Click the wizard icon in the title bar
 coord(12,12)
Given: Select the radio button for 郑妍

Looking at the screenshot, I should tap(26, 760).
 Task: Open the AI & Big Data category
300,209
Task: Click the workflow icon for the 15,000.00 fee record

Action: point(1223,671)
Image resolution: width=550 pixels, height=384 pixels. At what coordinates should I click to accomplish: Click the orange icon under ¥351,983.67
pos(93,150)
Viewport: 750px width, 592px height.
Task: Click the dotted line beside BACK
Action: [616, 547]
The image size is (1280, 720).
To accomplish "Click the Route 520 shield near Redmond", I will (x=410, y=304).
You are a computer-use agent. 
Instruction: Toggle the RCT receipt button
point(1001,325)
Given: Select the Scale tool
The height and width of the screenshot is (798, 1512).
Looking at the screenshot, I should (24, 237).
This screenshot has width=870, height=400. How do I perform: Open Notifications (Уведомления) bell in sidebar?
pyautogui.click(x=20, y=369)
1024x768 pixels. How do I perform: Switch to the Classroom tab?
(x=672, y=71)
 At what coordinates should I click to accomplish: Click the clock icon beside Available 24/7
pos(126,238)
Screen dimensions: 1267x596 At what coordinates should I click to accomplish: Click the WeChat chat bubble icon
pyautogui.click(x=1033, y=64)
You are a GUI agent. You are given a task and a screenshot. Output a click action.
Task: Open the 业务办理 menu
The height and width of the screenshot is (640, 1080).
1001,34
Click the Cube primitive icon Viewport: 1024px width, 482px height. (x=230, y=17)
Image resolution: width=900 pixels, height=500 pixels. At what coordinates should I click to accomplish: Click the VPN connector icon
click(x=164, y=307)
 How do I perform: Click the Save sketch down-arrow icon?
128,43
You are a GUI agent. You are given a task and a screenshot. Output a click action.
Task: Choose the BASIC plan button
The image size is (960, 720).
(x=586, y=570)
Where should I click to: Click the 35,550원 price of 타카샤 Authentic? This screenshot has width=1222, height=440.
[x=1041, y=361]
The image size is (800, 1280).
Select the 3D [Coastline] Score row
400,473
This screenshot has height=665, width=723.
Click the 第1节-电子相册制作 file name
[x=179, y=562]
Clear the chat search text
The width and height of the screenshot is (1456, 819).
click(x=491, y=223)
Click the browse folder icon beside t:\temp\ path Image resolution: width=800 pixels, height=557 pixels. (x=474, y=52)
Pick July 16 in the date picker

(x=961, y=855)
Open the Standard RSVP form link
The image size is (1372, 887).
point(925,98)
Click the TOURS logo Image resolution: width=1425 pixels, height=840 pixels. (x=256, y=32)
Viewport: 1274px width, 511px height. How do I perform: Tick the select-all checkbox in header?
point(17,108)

□ □ □ □

* _AIM OF THE EXERCISE_:
Please find every line of the records above that contains the string "Open", with case counting, and copy each of those lines.

* _SOLUTION FOR THIS EXERCISE_:
 Task: Open the AI & Big Data category
This screenshot has width=870, height=400. How do I perform: Open Notifications (Уведомления) bell in sidebar?
Task: Open the 业务办理 menu
Open the Standard RSVP form link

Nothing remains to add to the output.